The victim told sheriff's deputies that he got the rifles away from the man, who ran away, but not before stopping outside to ask for clothes, Quayle said.

Unrelatedly, I think I'll have sushi for lunch today.


Cashmere - Oct 05, 2005 8:55:40 am PDT #3532 of 10002
Now tagless for your comfort.

Indiana! How your roots shine.

I have never been so ashamed to have been born a Hoosier. *sigh*


§ ita § - Oct 05, 2005 9:00:29 am PDT #3533 of 10002
Well not canonically, no, but this is transformative fiction.

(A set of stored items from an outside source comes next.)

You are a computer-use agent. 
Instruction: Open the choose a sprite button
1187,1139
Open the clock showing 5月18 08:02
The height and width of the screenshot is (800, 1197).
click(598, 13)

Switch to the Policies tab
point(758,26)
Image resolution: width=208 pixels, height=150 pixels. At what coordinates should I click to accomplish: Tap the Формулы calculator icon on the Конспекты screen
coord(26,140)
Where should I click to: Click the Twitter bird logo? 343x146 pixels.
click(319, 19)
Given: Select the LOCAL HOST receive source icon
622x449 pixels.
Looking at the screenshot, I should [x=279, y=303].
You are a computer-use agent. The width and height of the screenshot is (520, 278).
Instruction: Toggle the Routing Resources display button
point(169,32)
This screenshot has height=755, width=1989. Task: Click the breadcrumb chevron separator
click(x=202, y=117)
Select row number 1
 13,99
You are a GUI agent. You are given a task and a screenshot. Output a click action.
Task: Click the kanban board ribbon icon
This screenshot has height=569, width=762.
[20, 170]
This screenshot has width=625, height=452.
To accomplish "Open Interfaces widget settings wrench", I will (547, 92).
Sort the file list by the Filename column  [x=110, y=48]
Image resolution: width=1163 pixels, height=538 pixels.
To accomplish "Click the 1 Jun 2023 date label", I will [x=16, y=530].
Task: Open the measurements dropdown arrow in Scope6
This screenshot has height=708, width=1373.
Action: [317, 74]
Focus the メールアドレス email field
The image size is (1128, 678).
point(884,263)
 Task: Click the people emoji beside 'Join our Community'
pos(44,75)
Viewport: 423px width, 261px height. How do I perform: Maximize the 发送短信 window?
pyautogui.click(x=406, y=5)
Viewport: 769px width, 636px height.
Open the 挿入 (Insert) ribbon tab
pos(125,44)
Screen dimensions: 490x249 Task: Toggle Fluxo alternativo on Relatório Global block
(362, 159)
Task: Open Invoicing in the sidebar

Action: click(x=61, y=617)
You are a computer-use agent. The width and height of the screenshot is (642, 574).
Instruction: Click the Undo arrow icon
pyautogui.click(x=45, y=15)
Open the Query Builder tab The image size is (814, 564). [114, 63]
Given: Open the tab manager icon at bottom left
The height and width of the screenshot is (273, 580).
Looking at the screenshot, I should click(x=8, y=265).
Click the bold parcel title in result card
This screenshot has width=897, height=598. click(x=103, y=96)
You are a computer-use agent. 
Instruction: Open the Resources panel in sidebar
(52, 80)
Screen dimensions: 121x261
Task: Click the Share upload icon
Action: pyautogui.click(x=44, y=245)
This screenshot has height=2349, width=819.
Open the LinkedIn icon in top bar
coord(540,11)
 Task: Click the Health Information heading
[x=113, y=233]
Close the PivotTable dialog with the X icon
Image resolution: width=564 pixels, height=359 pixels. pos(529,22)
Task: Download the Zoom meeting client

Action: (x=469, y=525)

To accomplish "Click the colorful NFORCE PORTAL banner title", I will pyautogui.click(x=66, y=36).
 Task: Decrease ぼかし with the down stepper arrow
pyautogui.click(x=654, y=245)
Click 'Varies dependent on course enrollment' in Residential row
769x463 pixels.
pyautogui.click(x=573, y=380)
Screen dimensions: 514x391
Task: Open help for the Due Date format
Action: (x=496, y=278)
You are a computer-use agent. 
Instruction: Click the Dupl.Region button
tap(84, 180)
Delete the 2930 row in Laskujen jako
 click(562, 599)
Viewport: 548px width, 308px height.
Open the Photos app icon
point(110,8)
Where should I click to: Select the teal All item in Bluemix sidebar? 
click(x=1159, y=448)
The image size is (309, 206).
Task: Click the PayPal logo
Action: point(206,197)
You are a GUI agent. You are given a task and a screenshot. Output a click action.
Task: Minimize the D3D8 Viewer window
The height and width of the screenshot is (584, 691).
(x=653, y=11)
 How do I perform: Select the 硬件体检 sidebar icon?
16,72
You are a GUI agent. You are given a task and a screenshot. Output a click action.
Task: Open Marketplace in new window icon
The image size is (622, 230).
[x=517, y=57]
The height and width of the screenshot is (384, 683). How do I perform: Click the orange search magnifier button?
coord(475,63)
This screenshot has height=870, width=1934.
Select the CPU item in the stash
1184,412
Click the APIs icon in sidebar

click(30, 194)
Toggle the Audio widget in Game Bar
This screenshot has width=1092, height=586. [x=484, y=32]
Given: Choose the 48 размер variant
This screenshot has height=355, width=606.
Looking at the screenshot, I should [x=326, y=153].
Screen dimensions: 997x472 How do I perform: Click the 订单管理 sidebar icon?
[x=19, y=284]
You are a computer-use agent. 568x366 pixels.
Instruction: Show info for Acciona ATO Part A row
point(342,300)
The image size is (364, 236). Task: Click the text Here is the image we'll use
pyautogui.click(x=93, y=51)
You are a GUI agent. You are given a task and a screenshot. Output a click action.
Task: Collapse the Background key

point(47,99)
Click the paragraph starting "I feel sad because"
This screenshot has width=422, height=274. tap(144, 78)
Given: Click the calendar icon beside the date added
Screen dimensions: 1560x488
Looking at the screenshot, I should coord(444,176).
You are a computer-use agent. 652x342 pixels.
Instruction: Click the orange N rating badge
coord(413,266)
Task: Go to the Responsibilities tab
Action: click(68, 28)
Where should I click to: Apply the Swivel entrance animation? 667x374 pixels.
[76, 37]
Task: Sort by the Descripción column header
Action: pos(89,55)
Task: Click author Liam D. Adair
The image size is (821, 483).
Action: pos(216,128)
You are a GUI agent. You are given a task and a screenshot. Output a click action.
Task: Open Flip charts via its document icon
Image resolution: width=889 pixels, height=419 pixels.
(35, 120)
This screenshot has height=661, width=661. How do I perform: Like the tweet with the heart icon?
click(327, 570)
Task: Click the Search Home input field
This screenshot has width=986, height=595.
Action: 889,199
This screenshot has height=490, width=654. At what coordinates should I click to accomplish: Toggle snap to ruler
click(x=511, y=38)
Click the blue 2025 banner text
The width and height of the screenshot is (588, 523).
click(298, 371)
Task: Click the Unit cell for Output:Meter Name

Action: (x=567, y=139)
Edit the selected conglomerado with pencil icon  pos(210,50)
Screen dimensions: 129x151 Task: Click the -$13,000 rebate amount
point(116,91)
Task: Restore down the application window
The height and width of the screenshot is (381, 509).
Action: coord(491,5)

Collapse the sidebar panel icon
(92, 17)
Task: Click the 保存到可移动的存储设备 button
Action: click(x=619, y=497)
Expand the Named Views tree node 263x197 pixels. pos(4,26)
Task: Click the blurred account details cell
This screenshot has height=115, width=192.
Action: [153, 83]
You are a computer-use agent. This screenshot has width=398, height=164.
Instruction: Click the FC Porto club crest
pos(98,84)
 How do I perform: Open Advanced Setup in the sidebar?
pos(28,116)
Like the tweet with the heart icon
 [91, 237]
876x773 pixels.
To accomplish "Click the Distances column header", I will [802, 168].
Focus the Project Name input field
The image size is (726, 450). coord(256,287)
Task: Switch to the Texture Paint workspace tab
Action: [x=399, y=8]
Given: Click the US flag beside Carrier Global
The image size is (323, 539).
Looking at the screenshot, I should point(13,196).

Hey, on the upside, you're not at risk of a leaked sex tape. Are you?

I don't understand for celebs what the upside of a sex tape is, that it overrides the risk of losing it.


msbelle - Oct 05, 2005 9:01:34 am PDT #3534 of 10002
I remember the crazy days. 500 posts an hour. Nubmer! Natgbsb

sara, um maybe a series of books or movies, or schools you attended, or your favorite friends in the box.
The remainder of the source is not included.